### Task instructions:
Could you write out the lines below as a JSON list of strings, one string per line, leaving out blank lines and the pictures?

### Information provided:

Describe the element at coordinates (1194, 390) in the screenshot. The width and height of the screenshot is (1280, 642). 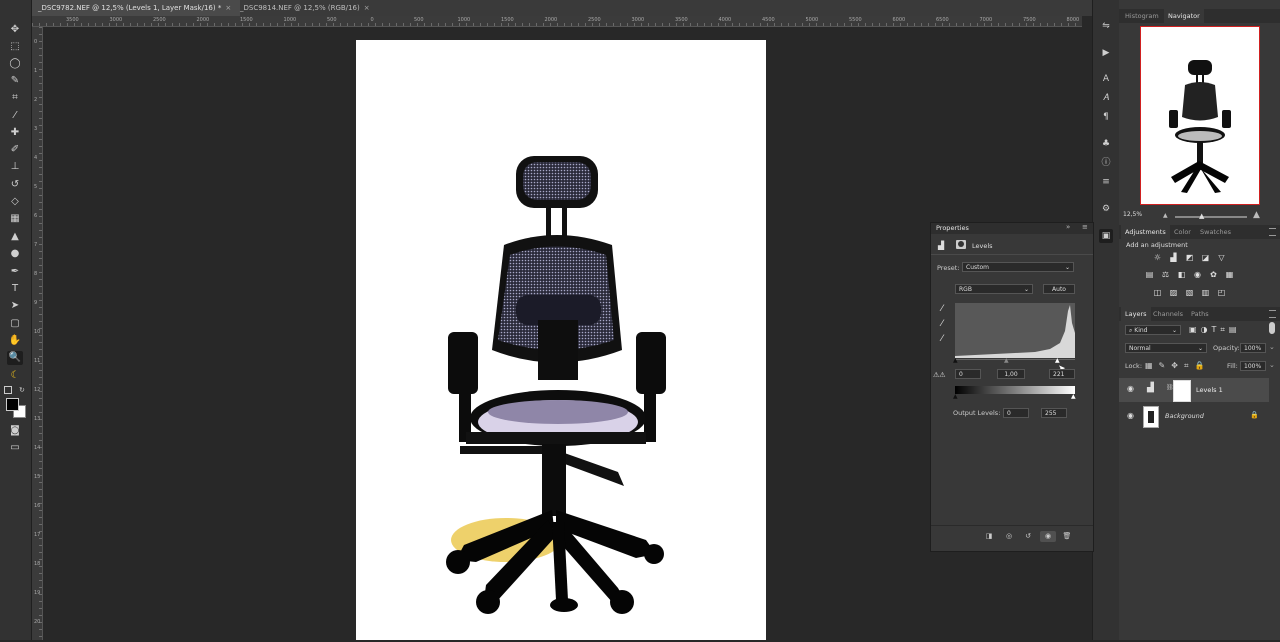
I see `layer-row-levels: ◉ ▟ ⛓ Levels 1` at that location.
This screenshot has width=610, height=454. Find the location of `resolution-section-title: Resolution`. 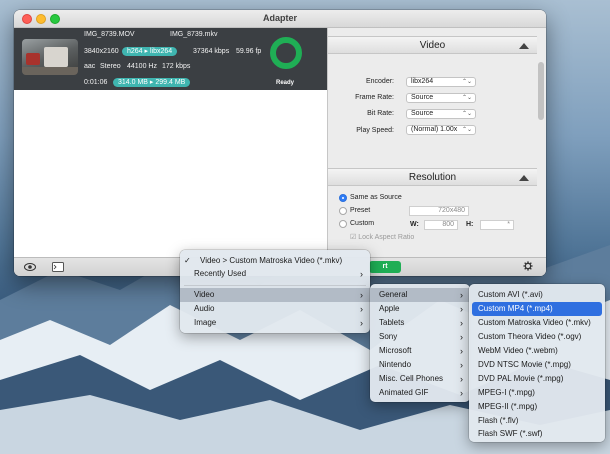

resolution-section-title: Resolution is located at coordinates (432, 178).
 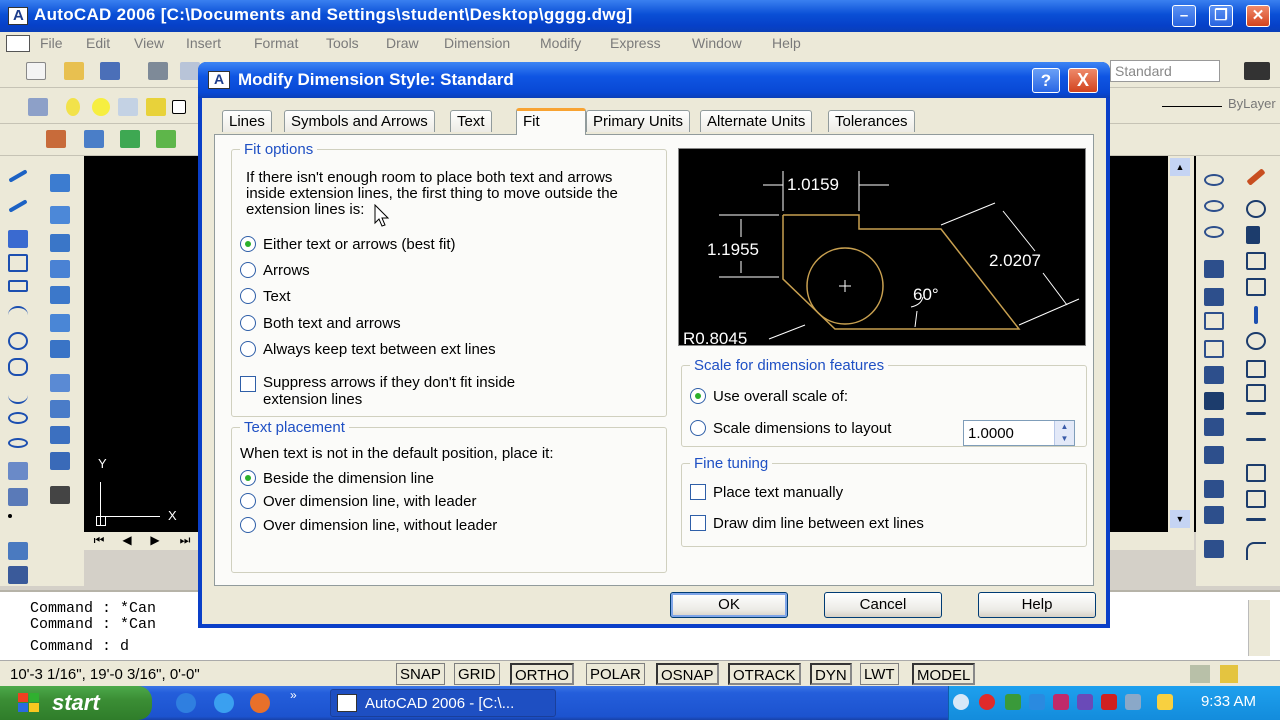 What do you see at coordinates (1256, 341) in the screenshot?
I see `rotate-icon` at bounding box center [1256, 341].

### Exercise result:
[
  "Describe the element at coordinates (1194, 390) in the screenshot. The width and height of the screenshot is (1280, 642). ",
  "I see `layer-row-levels: ◉ ▟ ⛓ Levels 1` at that location.",
  "This screenshot has width=610, height=454. Find the location of `resolution-section-title: Resolution`. ",
  "resolution-section-title: Resolution is located at coordinates (432, 178).",
  "  What do you see at coordinates (1256, 341) in the screenshot?",
  "I see `rotate-icon` at bounding box center [1256, 341]."
]